The Chinese slowdown could be seen in its fixed-asset investment spending which reached record low levels since the beginning of the century, as the graph below shows.


It was this slowdown among other significant drops in equal important indicators that forced the Chinese authorities just a few days ago to announce the launching of another round of urgent stimulus, in order to assist local governments in overcoming difficulties in repaying hundreds of billions of overdue loans, while encouraging lenders to loosen credit standards. In addition, the cheapening of collateral standards is in full swing which demonstrates the magnitude of the problems.

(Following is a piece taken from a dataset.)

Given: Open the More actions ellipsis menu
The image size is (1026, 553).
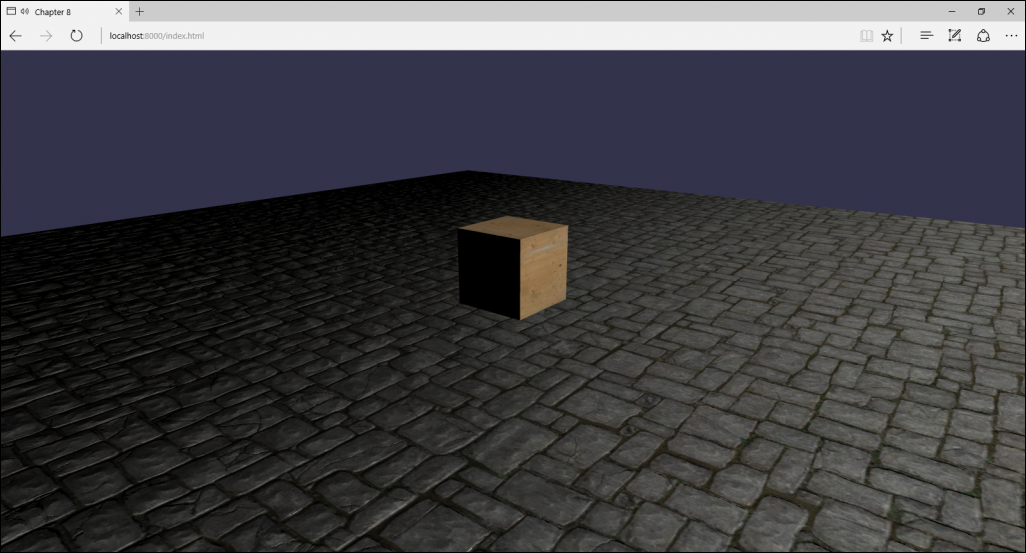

China’s overcapacity in several industries is seeking an exit venue. This could be the new Silk Road (which envisions connecting 65 countries and 4.4 billion people and is officially called One Belt One Road) that Xi Jinping is announcing throughout Asia. The dream of connecting Asia to the Middle East, Russia, and Europe and eventually the maritime road goal of linking South China Sea to the Indian Ocean, The Red Sea, the Mediterranean and East Africa, is ambitious but it also has its own problems. Such an exit may also advance China’s dreams of making its currency a reserve currency for the world. The Asian Infrastructure and Development Bank (AIIB) is another initiative it is trying to let air and fumes out of the many bubbles it faces.

However, such big dreams are destined to meet the reality that political liberalization is required across nations and that projecting a naval power may conflict with existing geostrategic structures. After all, it could not be a coincidence that in the last few days harsh words have been exchanged between the Pentagon and Chinese authorities due to the fact that the US is determined to send aircraft and Navy ships in disputed waters in the South China Sea.

Could some of the above serve as a prelude to a forthcoming feature presentation?